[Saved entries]

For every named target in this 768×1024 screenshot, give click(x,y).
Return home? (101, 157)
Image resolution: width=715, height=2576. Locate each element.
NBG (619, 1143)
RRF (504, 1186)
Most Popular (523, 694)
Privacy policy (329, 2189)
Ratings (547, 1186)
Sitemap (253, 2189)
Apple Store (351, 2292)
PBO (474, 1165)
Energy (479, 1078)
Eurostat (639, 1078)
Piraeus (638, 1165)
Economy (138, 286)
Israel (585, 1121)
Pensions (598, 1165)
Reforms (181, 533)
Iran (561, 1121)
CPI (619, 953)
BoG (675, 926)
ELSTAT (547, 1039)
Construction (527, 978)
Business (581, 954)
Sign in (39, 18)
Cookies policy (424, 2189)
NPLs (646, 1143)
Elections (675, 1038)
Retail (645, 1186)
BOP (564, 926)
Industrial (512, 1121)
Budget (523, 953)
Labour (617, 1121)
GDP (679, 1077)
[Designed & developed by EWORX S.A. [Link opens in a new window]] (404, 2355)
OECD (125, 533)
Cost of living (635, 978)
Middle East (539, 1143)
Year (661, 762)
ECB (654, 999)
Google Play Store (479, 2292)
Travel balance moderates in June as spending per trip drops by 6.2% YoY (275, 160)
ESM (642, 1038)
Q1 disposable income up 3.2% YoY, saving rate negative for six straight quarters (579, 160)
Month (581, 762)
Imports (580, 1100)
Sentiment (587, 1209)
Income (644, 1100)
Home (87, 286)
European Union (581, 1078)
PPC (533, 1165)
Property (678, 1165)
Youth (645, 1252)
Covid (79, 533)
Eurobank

PROBLEM →
Nothing but the lines above from the one containing "Iran (561, 1121)" through the one containing "Sentiment (587, 1209)" should appear in the answer, each repeated exactly.

WORKED SOLUTION →
Iran (561, 1121)
CPI (619, 953)
BoG (675, 926)
ELSTAT (547, 1039)
Construction (527, 978)
Business (581, 954)
Sign in (39, 18)
Cookies policy (424, 2189)
NPLs (646, 1143)
Elections (675, 1038)
Retail (645, 1186)
BOP (564, 926)
Industrial (512, 1121)
Budget (523, 953)
Labour (617, 1121)
GDP (679, 1077)
[Designed & developed by EWORX S.A. [Link opens in a new window]] (404, 2355)
OECD (125, 533)
Cost of living (635, 978)
Middle East (539, 1143)
Year (661, 762)
ECB (654, 999)
Google Play Store (479, 2292)
Travel balance moderates in June as spending per trip drops by 6.2% YoY (275, 160)
ESM (642, 1038)
Q1 disposable income up 3.2% YoY, saving rate negative for six straight quarters (579, 160)
Month (581, 762)
Imports (580, 1100)
Sentiment (587, 1209)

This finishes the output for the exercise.